- Goal -
Return, unchanged, the lines of the records from the line with "Click warning triangle" to the line with "click(815, 551)", including both of those lines.

- Available records -
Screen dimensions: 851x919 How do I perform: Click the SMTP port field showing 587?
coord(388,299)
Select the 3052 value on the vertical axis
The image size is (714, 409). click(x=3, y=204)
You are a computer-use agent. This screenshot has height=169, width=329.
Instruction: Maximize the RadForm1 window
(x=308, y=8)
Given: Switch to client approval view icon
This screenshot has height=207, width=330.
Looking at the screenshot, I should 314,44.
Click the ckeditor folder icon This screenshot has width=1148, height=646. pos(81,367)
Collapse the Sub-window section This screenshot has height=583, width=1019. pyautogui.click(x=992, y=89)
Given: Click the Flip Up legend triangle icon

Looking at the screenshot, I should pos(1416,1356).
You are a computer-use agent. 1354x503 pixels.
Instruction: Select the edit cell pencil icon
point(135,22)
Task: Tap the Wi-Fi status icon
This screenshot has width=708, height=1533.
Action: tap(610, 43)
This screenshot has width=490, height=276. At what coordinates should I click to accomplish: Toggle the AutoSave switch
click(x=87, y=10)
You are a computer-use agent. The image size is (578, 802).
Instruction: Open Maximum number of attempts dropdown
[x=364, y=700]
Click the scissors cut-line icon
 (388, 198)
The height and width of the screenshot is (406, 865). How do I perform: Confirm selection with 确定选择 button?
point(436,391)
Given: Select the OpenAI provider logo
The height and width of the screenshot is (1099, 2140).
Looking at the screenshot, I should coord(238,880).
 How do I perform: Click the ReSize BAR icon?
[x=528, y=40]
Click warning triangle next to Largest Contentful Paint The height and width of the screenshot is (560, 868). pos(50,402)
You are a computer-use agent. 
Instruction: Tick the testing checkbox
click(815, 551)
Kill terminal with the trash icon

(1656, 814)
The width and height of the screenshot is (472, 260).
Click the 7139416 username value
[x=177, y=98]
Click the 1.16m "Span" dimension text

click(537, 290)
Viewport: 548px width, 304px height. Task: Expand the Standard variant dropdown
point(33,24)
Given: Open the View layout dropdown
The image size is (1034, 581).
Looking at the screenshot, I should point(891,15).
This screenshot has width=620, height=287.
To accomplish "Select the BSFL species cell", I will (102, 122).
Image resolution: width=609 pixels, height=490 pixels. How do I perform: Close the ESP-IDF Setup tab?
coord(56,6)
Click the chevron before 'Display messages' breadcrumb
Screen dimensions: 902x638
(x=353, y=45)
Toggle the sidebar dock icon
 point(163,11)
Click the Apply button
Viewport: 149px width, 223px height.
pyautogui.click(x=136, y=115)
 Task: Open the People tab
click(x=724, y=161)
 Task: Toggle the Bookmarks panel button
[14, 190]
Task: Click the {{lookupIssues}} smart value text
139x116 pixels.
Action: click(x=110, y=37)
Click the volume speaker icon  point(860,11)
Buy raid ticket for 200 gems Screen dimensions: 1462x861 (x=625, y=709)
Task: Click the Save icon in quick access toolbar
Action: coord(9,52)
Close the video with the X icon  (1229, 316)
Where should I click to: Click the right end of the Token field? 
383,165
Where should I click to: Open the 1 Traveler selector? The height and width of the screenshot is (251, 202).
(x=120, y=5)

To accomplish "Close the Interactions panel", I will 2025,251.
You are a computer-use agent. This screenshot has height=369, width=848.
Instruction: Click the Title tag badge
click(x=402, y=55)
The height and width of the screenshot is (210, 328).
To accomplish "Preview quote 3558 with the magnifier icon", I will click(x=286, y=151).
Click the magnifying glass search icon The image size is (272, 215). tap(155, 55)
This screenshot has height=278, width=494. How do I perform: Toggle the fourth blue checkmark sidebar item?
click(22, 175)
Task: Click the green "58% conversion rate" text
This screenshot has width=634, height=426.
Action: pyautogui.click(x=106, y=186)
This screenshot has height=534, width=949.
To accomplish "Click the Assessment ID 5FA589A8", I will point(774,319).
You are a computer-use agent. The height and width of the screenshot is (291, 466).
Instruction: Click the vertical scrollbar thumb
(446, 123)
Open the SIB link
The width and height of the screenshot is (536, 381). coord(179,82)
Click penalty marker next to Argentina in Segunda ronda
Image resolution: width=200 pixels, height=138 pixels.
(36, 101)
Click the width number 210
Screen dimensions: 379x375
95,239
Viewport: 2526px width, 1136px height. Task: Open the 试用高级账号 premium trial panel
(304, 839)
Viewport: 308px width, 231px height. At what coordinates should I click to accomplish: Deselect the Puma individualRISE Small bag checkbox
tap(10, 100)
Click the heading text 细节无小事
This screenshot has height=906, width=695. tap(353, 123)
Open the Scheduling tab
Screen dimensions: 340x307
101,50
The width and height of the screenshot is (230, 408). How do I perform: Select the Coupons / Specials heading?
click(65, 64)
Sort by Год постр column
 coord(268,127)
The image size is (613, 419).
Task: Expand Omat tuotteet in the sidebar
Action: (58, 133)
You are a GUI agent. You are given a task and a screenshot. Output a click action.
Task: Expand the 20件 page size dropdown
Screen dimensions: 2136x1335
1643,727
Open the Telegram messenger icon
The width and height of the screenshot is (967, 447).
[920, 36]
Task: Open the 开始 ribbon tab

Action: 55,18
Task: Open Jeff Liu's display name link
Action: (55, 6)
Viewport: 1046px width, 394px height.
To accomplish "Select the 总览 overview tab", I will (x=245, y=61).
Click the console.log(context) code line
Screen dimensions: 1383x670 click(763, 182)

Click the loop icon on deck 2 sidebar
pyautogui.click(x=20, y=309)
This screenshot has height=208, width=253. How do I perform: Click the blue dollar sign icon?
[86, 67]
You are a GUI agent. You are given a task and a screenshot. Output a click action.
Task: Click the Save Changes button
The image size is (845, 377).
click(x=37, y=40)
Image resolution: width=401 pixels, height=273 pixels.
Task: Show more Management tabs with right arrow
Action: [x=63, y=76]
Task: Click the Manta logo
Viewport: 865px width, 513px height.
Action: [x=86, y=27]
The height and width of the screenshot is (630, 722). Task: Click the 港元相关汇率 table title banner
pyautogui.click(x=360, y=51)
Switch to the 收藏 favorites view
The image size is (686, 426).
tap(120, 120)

- In response -
Click warning triangle next to Largest Contentful Paint The height and width of the screenshot is (560, 868). pos(50,402)
You are a computer-use agent. 
Instruction: Tick the testing checkbox
click(815, 551)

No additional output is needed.